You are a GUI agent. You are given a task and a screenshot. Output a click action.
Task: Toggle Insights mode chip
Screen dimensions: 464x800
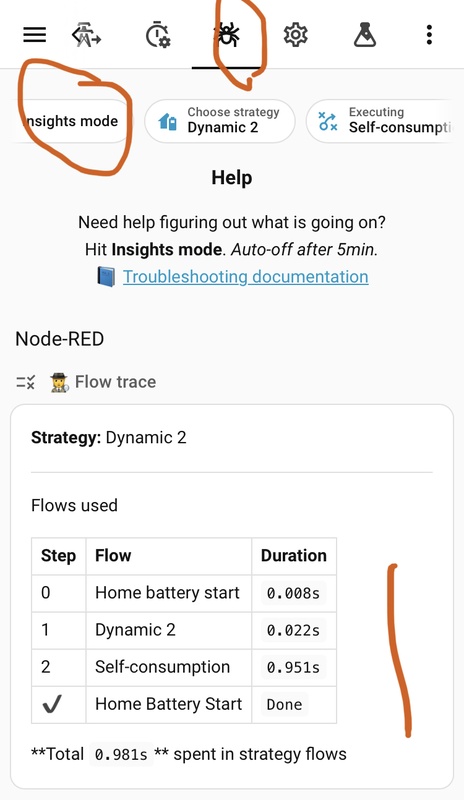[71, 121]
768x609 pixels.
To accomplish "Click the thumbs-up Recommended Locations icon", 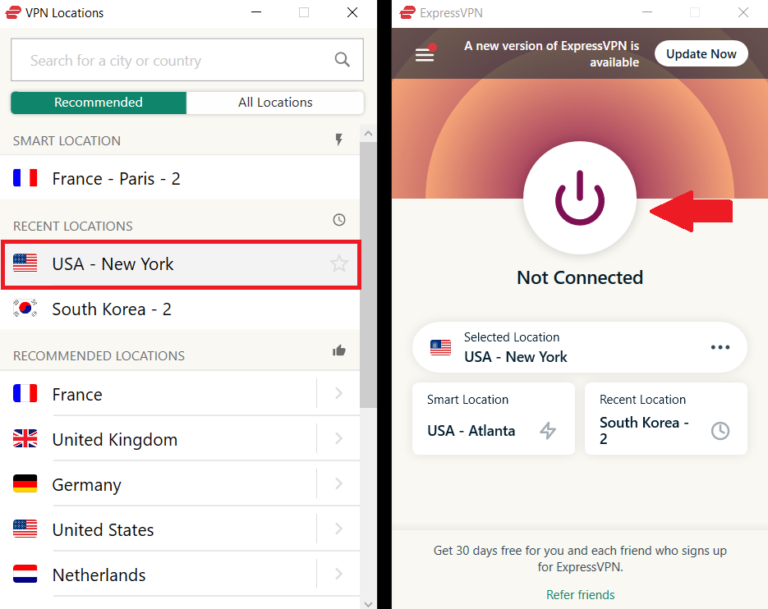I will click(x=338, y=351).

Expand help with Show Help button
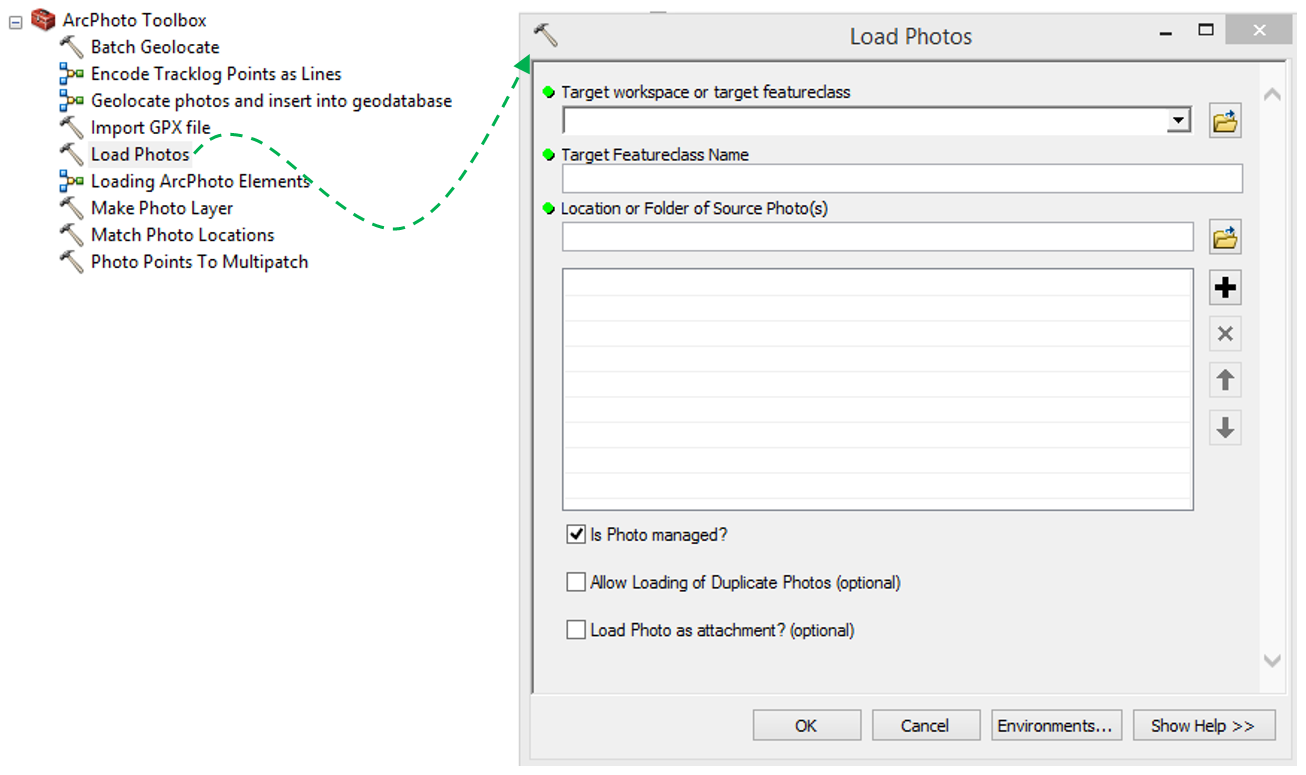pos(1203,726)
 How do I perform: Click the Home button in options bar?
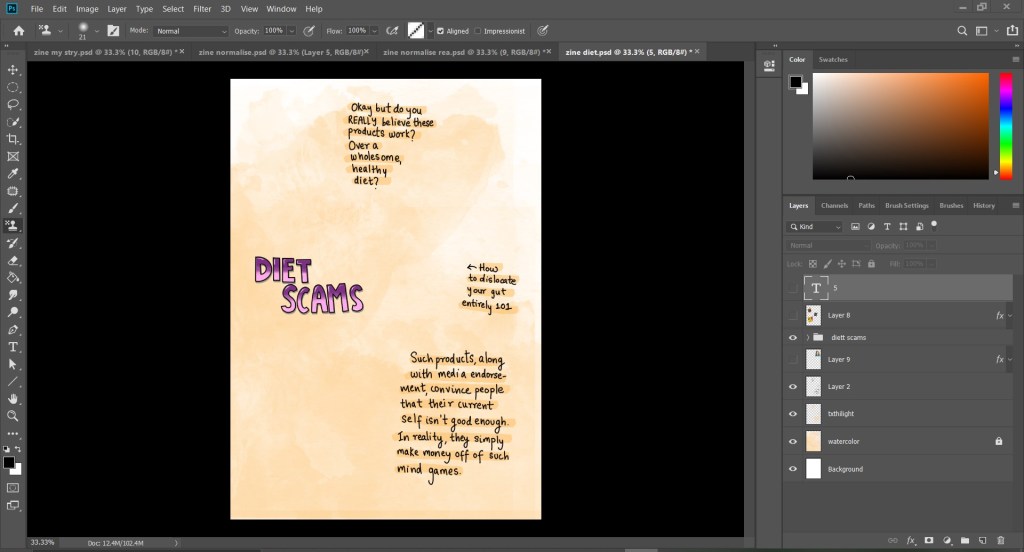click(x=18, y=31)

■ ■ ■

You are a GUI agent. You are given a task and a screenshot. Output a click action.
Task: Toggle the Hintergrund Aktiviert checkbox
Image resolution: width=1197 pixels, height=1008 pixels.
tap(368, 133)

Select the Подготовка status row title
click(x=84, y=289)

■ ■ ■

* [Prompt] Please copy every line of the material that contains the word "Toggle".

* [Written solution]
Task: Toggle Insights mode chip
Task: Toggle the Hintergrund Aktiviert checkbox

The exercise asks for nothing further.